▶ _ASSIGNMENT_: From the text below about working with families in Nicaragua, pull out the part starting with "When I had my" and going on through "each households yard.", copied word for word.

▶ _SELECTED TEXT_:
────────
When I had my hands in the earth, planting fruit trees along side the mothers and daughters, husbands, sons and brothers of La Tierra Promitera (“The Promised Land”); feeling the sweat, seeing the smiles, playing with the children, conversing as best I could… this interaction and sharing of space, time and story, added an extraordinary new dimension and level of meaning to the work.

Community members receiving the fruit trees that will be planted in each households yard.

The connections nurtured through dialogue and storytelling all had the backdrop of working on projects with a common purpose, this caused a real inner shift to occur. Something had begun to unravel, for all of us on the trip I think, through the process. It became possible through such work to observe truths that had been missing or obscured from our collective picture of reality. Most of what I have taken away was found in the practicing of this kind of relationship. There was an attempt by all of us, I feel, to breathe into the diverse concrete experiences of living and working along side the people and the land of Nicaragua as best we could.

A great deal about life and poverty in Nicaragua was learned from the family I lived with and those who’s homes and workplaces we regularly visited; mostly through witnessing and participating in the routine of what was their daily life or through the co-creative activities like planting garden beds.
────────
▶ _SOURCE MATERIAL_:
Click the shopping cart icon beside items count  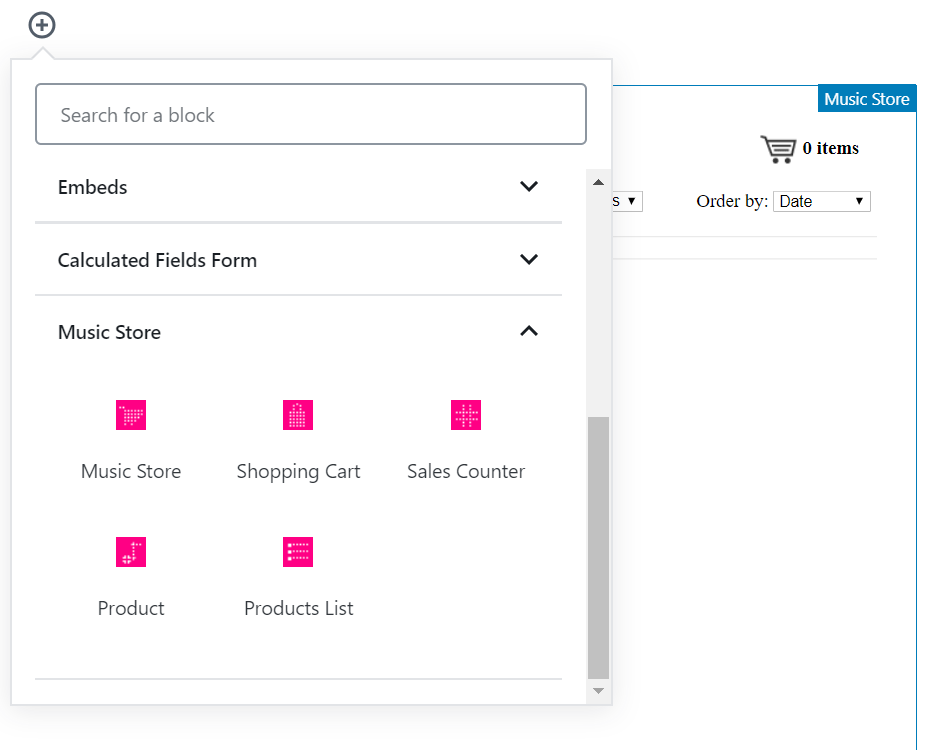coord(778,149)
────────
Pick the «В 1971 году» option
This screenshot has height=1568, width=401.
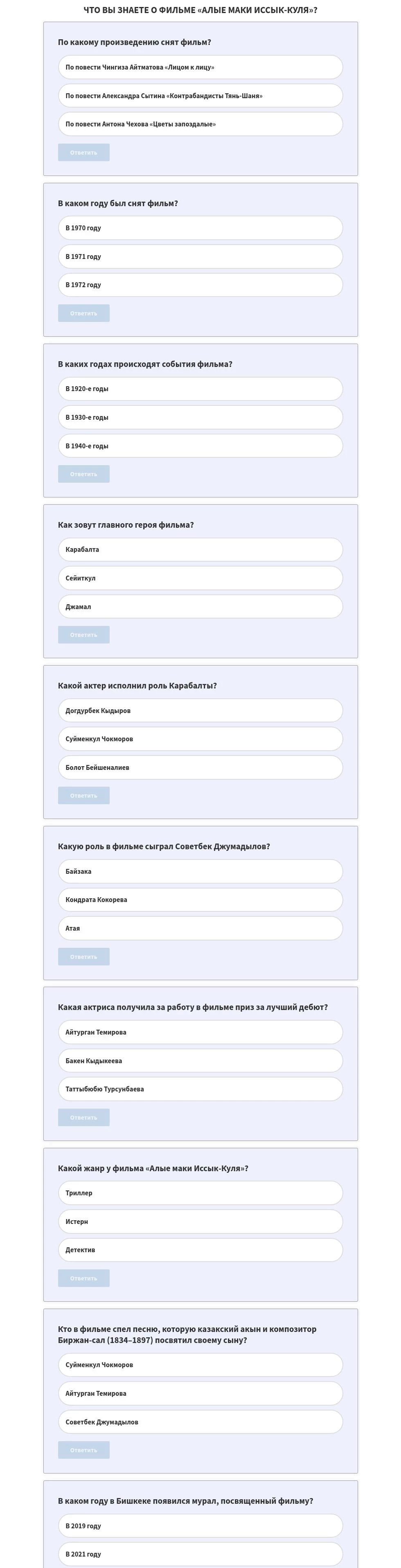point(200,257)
────────
▶ _OUTPUT FOR THIS EXERCISE_:
When I had my hands in the earth, planting fruit trees along side the mothers and daughters, husbands, sons and brothers of La Tierra Promitera (“The Promised Land”); feeling the sweat, seeing the smiles, playing with the children, conversing as best I could… this interaction and sharing of space, time and story, added an extraordinary new dimension and level of meaning to the work.

Community members receiving the fruit trees that will be planted in each households yard.